→ PASSAGE GIVEN:

========

A few days later, on April 29, Mojtaba Rahmandoost, the MP who drafted the Promotion of Virtue bill, delivered a speech during a weekly Ansar-e Hezbollah meeting, that reflected the group’s role in pushing forward legislation on the issue. Rahmandoost stressed,
“Promoting virtue and preventing vice should become a more popular practice. When have we seen people come to the streets (to protest) problems with (lack) of chastity and hijab? I’m not denying the responsibility of the government. Officials too must do their duty. I do not wish to talk about what I have done, but recently at Parliament’s Social Affairs Committee, we formed a chastity and hijab commission and invited the Ministry of Interior, Ministry of Welfare, and Chastity and Hijab Foundation to participate. We are about to take some steps but they won’t be enough to solve the problem.”
Indicating growing public confidence, Ansar-e Hezbollah sent its forces onto the streets, to Fatemi Square in Tehran, on May 7, 2014, in the group’s first demonstration against women’s alleged non-conformity with hijab. The protesters did not have a permit, a requirement in practice in Iran, but it was held nonetheless. ANA news agency reported, “Even though Tehran Governor’s Office announced that they had not issued a permit for a demonstration in front of the Ministry of Interior, more than a thousand people gathered in the west wing of Fatemi Square and chanted slogans. Later, the protesters began walking towards Vali Asr Square.” The report added, “The presence of police was unnoticeable. However, Hossein Allah-Karam, a member of the group known as Ansar-e Hezbollah was present and talked to Tehran Police Chief Sajedinia.” According to ANA, some of the chants included, “Men! Where is your wife’s hijab? And Men! Where is your manhood?”

========

→ DATASET EXCERPT:
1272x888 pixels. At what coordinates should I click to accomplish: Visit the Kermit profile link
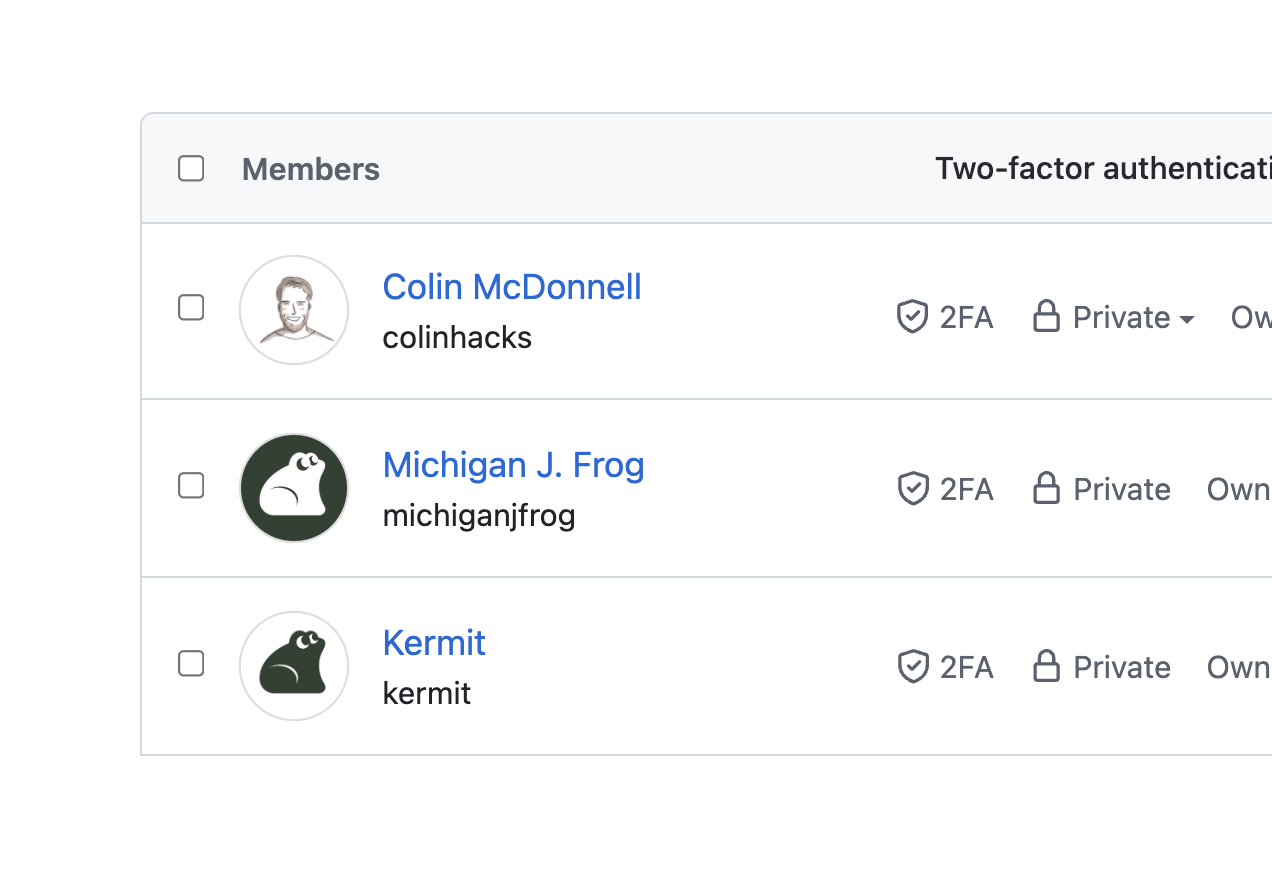pos(434,643)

========

→ REQUEST:
In the passage about Ansar-e Hezbollah and hijab, which Tehran square did the group's forces go to on May 7, 2014? The listing is separate material, unrelated to the passage about Ansar-e Hezbollah and hijab.

→ COMPLETE ANSWER:
Fatemi Square